■ **Lo requerido**:
Continúe el fragmento sobre el proceso fundacional del Nuevo Mundo en el siglo XVI a partir de su última oración.

■ **Fragmento dado**:
========
Cuando los conquistadores, pobladores y frailes, al alba del siglo XVI (Primera Sección), iniciaron el dramático proceso fundacional, ante la aparición de los pueblos encontrados, tenían claro el significado que la tal empresa conllevaba. Podríamos decir, simplificando, que desde Cortés a Bernardino de Sahagún, o desde Juan de Garay a los Padres José Cataldino y Simón Masseta, pasando por el Oidor Vasco de Quiroga o Toribio de Mogrovejo, los iniciadores de la aventura oceánica hacían evidente en sus vidas –bestiales, carnales, miserables…– el significado que la experiencia americana implicaba para el incipiente proceso de alumbramiento cultural del Nuevo Mundo. Alumbramiento que también modificaba de modo profundo concepciones, mentalidades y acciones de aquellos hombres. Dicho de otro modo: el ideal estaba claro para ellos, se tradujese luego de modo muy diverso y dramático en variados proyectos.
========
■ **Información proporcionada**:
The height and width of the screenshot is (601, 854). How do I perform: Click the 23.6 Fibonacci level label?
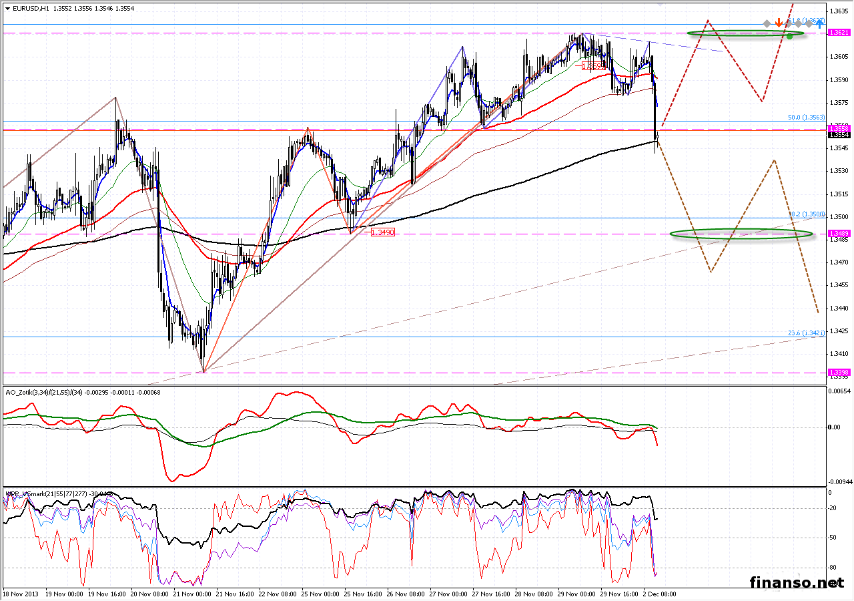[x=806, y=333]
========
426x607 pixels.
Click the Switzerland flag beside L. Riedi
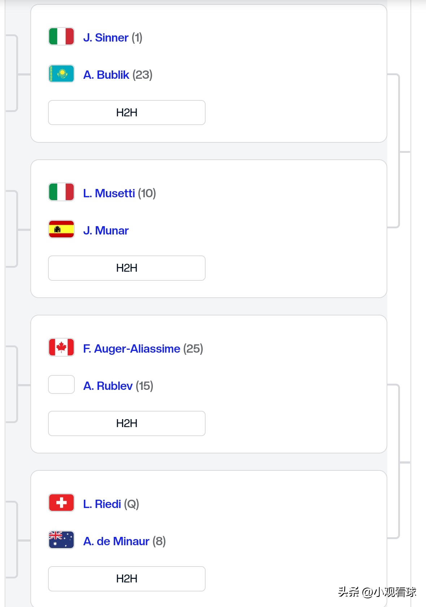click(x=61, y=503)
========
■ **La respuesta**:
El gran trabajo humanizador efectuado por España no habría de cumplirse plenamente. La progresiva irrupción de la modernidad de ruptura en Hispanoamérica la encaminará hacia otros horizontes. La derrota de España antes que por medio de las armas, lo fue en el campo de la cultura, mediante la modernísima arma usada por sus enemigos, terriblemente eficaz, a través de los impresos que tanto hugonotes, holandeses e ingleses difundieron por el mundo. La dinastía borbónica en el s. XVIII, haría definitiva tal defección, marchando hacia un poder central cada vez más fuerte, liberada del contrapeso de las instituciones representativas, respondiendo al deseo de reducir todos mis reinos de España a la uniformidad de unas mismas leyes, usos, costumbres y tribunales, tal como lo dirá Felipe V, primer Borbón español.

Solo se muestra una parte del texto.